Art. 361
RegolamentoCapo VI

Art. 361

262 / 555
In vigore dal 3 ago 1928
Quando il fatto commesso meriti, a giudizio del provveditore, una punizione diversa da quelle indicate nell'articolo precedente, il provveditore, raccolti i necessari elementi, interpellando, ove si tratti di maestri dipendenti dai Comuni, anche l'autorità comunale, redige una esposizione nella quale siano chiaramente specificati gli addebiti e siano altresì elencate o indicate le principali prove raccolte a carico e, se ve ne siano, a discarico, quando la colpa non risulti da atti ufficiali, dei quali deve farsi menzione. Questa esposizione è comunicata in via amministrativa al maestro, il quale ne rilascia ricevuta ed ha dieci giorni di tempo dalla data dell'avvenuta comunicazione per presentare le sue difese.
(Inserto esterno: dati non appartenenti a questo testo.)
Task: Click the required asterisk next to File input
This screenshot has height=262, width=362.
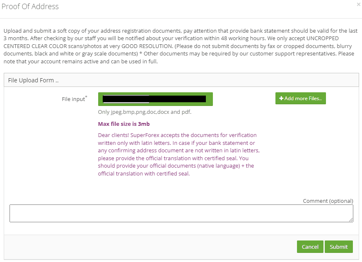Action: click(x=86, y=96)
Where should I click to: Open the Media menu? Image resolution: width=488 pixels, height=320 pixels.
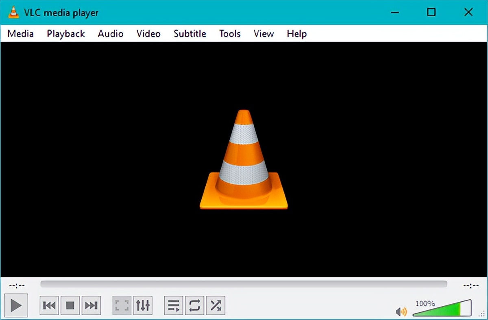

L'eventuale rifiuto da parte dell'incolpato di ricevere il foglio contenente la contestazione degli addebiti o di rilasciare la ricevuta vien fatta constare da attestazione scritta del direttore didattico incaricato della consegna, agli effetti della decorrenza del termine, di cui al precedente comma. È in facoltà dell'incolpato di rinunciare al termine, purchè lo dichiari espressamente per iscritto. Può anche essergli concessa, ove la richieda per giustificati motivi, una proroga. Se l'incolpato intende valersi del diritto di esporre verbalmente al Consiglio di disciplina le sue ragioni, deve, a pena di decadenza, dichiararlo per iscritto, indicando il suo recapito, nel termine di dieci giorni di cui sopra.
Storico versioni

Questo articolo non ha mai subito modificazioni dalla sua pubblicazione.